==== Records to use

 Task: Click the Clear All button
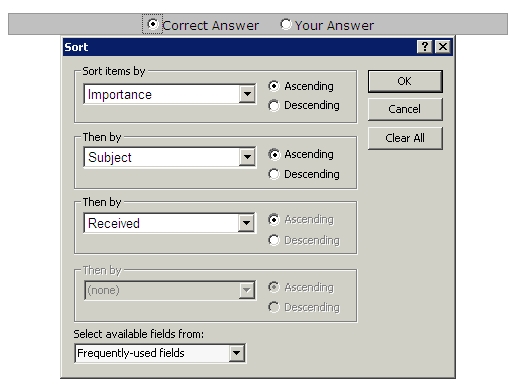click(405, 138)
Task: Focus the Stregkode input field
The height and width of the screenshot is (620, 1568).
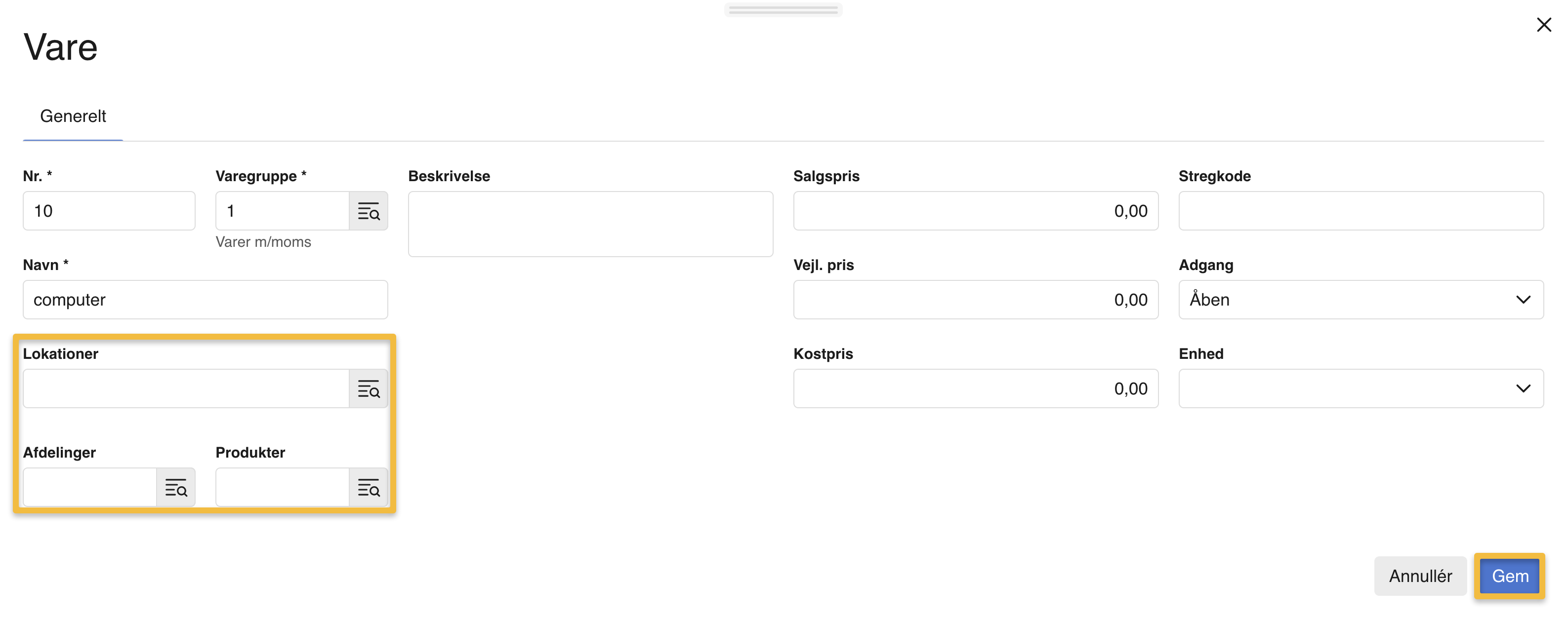Action: 1361,211

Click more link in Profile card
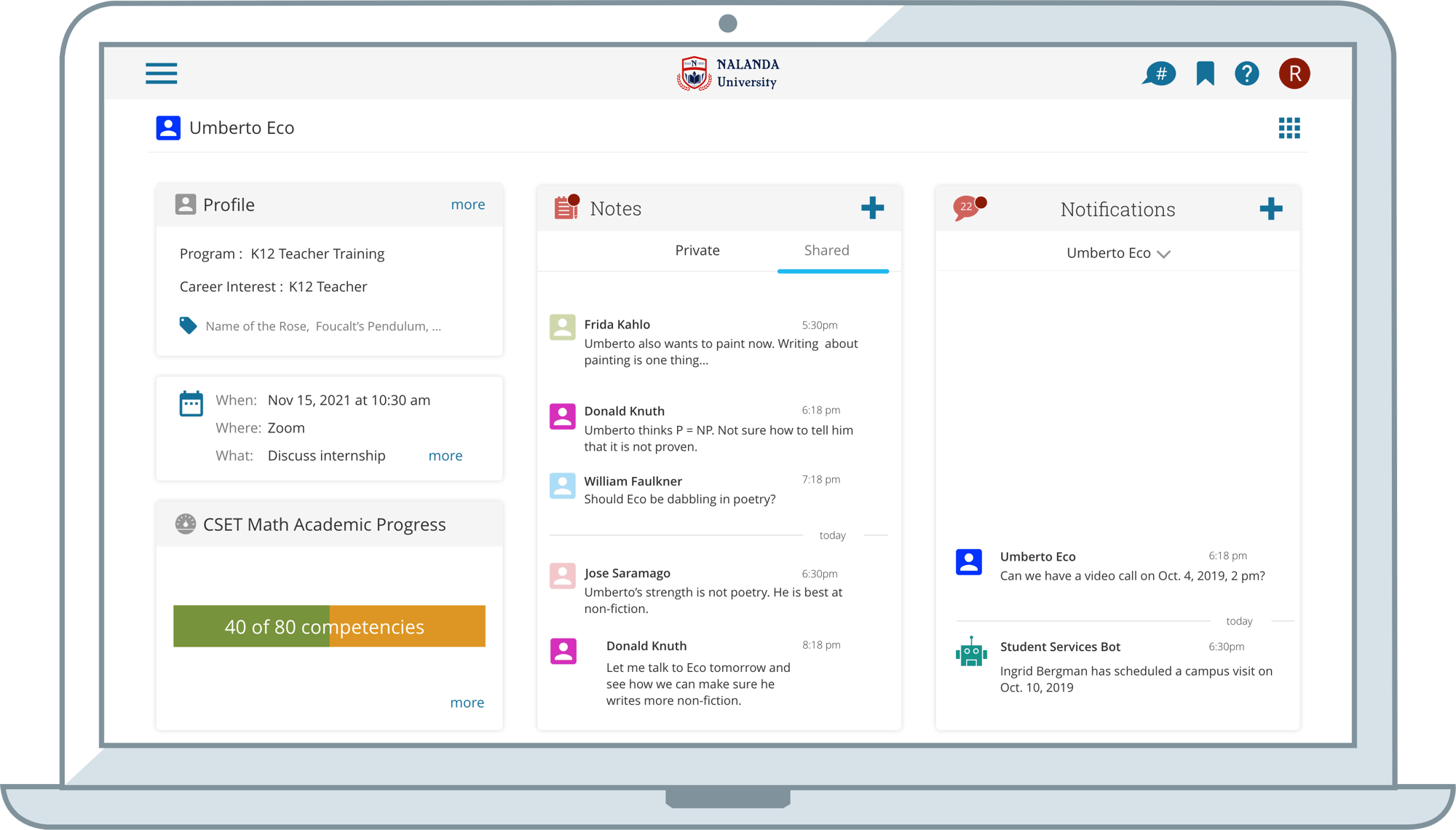click(467, 205)
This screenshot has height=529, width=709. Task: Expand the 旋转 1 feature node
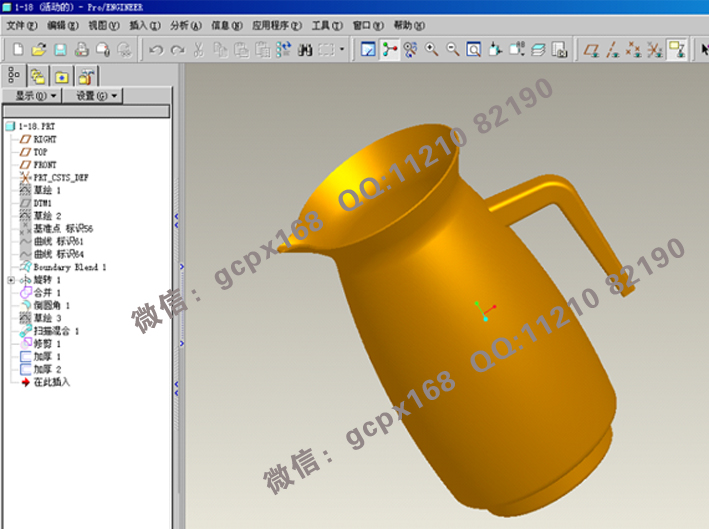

========

**Stated task:** Please rewrite every line of the rows above, requests included, scaling only the coordinates in the answers by 2.25 and rounding each result to a whole number, halves up. Leave the pictures out.

**Solution:**
 Task: Click the Clear All button
click(911, 311)
Task: Focus the Stregkode input field
The height and width of the screenshot is (620, 1568).
Action: 3062,475

Click more link in Profile card
click(1051, 461)
This screenshot has height=529, width=709. Task: Expand the 旋转 1 feature node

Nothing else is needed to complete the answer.